## Task description
For this exercise, transcribe all of the entries exactly.

## Source material
------------------------------------------------

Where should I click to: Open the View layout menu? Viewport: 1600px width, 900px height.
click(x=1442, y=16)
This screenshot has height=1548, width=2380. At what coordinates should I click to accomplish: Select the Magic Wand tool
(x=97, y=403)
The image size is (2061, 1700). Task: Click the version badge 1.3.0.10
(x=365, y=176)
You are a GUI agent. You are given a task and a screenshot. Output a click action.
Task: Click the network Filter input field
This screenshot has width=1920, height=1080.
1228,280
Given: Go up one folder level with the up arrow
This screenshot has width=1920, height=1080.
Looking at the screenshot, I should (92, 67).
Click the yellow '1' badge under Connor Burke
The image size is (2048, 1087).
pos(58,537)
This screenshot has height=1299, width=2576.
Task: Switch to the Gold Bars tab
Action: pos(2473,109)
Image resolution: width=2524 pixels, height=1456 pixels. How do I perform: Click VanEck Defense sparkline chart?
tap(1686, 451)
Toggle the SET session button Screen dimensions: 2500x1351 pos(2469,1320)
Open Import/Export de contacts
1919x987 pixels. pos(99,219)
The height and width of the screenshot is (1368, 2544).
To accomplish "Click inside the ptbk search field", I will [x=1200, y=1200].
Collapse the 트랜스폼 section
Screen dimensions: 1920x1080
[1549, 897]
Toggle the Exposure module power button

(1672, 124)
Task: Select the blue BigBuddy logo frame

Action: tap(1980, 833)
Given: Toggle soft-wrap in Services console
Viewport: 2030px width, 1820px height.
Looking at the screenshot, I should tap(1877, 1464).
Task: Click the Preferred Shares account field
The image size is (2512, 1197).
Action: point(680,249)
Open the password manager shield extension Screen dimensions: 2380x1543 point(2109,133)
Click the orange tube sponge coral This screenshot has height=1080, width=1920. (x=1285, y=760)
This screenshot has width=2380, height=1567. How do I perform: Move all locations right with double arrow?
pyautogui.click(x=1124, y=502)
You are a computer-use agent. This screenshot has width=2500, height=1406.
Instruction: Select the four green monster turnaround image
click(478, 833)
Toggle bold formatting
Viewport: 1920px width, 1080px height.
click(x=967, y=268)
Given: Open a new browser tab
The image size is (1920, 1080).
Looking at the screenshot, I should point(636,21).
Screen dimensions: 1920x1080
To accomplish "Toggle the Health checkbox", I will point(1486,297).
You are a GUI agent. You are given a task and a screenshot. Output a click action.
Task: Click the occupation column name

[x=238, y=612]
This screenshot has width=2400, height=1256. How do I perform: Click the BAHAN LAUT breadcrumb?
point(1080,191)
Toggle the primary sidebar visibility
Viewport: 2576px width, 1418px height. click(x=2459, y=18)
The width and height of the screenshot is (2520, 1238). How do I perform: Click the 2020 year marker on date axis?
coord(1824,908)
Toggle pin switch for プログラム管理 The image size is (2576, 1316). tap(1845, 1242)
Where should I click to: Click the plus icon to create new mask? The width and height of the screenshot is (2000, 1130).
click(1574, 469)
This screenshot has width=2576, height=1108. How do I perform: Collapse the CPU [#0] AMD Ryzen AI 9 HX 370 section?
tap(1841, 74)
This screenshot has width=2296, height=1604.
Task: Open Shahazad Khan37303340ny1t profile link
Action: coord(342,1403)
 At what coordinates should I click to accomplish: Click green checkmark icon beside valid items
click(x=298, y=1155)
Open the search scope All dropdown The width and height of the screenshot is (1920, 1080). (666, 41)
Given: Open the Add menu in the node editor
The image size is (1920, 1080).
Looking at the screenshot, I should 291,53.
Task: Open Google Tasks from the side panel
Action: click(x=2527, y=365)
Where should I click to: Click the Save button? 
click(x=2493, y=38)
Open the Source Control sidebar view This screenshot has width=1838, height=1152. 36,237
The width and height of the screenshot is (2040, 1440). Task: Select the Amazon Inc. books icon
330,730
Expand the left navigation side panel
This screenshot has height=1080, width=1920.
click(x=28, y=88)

------------------------------------------------

## Result below
Where should I click to: Open the View layout menu? Viewport: 1600px width, 900px height.
click(x=1442, y=16)
This screenshot has height=1548, width=2380. At what coordinates should I click to accomplish: Select the Magic Wand tool
(x=97, y=403)
The image size is (2061, 1700). Task: Click the version badge 1.3.0.10
(x=365, y=176)
You are a GUI agent. You are given a task and a screenshot. Output a click action.
Task: Click the network Filter input field
This screenshot has width=1920, height=1080.
1228,280
Given: Go up one folder level with the up arrow
This screenshot has width=1920, height=1080.
Looking at the screenshot, I should (92, 67).
Click the yellow '1' badge under Connor Burke
The image size is (2048, 1087).
pos(58,537)
This screenshot has height=1299, width=2576.
Task: Switch to the Gold Bars tab
Action: pos(2473,109)
Image resolution: width=2524 pixels, height=1456 pixels. How do I perform: Click VanEck Defense sparkline chart?
tap(1686, 451)
Toggle the SET session button Screen dimensions: 2500x1351 pos(2469,1320)
Open Import/Export de contacts
1919x987 pixels. pos(99,219)
The height and width of the screenshot is (1368, 2544).
To accomplish "Click inside the ptbk search field", I will [x=1200, y=1200].
Collapse the 트랜스폼 section
Screen dimensions: 1920x1080
[1549, 897]
Toggle the Exposure module power button

(1672, 124)
Task: Select the blue BigBuddy logo frame

Action: tap(1980, 833)
Given: Toggle soft-wrap in Services console
Viewport: 2030px width, 1820px height.
Looking at the screenshot, I should tap(1877, 1464).
Task: Click the Preferred Shares account field
The image size is (2512, 1197).
Action: point(680,249)
Open the password manager shield extension Screen dimensions: 2380x1543 point(2109,133)
Click the orange tube sponge coral This screenshot has height=1080, width=1920. (x=1285, y=760)
This screenshot has width=2380, height=1567. How do I perform: Move all locations right with double arrow?
pyautogui.click(x=1124, y=502)
You are a computer-use agent. This screenshot has width=2500, height=1406.
Instruction: Select the four green monster turnaround image
click(478, 833)
Toggle bold formatting
Viewport: 1920px width, 1080px height.
click(x=967, y=268)
Given: Open a new browser tab
The image size is (1920, 1080).
Looking at the screenshot, I should point(636,21).
Screen dimensions: 1920x1080
To accomplish "Toggle the Health checkbox", I will point(1486,297).
You are a GUI agent. You are given a task and a screenshot. Output a click action.
Task: Click the occupation column name

[x=238, y=612]
This screenshot has width=2400, height=1256. How do I perform: Click the BAHAN LAUT breadcrumb?
point(1080,191)
Toggle the primary sidebar visibility
Viewport: 2576px width, 1418px height. click(x=2459, y=18)
The width and height of the screenshot is (2520, 1238). How do I perform: Click the 2020 year marker on date axis?
coord(1824,908)
Toggle pin switch for プログラム管理 The image size is (2576, 1316). tap(1845, 1242)
Where should I click to: Click the plus icon to create new mask? The width and height of the screenshot is (2000, 1130).
click(1574, 469)
This screenshot has width=2576, height=1108. How do I perform: Collapse the CPU [#0] AMD Ryzen AI 9 HX 370 section?
tap(1841, 74)
This screenshot has width=2296, height=1604.
Task: Open Shahazad Khan37303340ny1t profile link
Action: coord(342,1403)
 At what coordinates should I click to accomplish: Click green checkmark icon beside valid items
click(x=298, y=1155)
Open the search scope All dropdown The width and height of the screenshot is (1920, 1080). (666, 41)
Given: Open the Add menu in the node editor
The image size is (1920, 1080).
Looking at the screenshot, I should 291,53.
Task: Open Google Tasks from the side panel
Action: click(x=2527, y=365)
Where should I click to: Click the Save button? 
click(x=2493, y=38)
Open the Source Control sidebar view This screenshot has width=1838, height=1152. 36,237
The width and height of the screenshot is (2040, 1440). Task: Select the Amazon Inc. books icon
330,730
Expand the left navigation side panel
This screenshot has height=1080, width=1920.
click(x=28, y=88)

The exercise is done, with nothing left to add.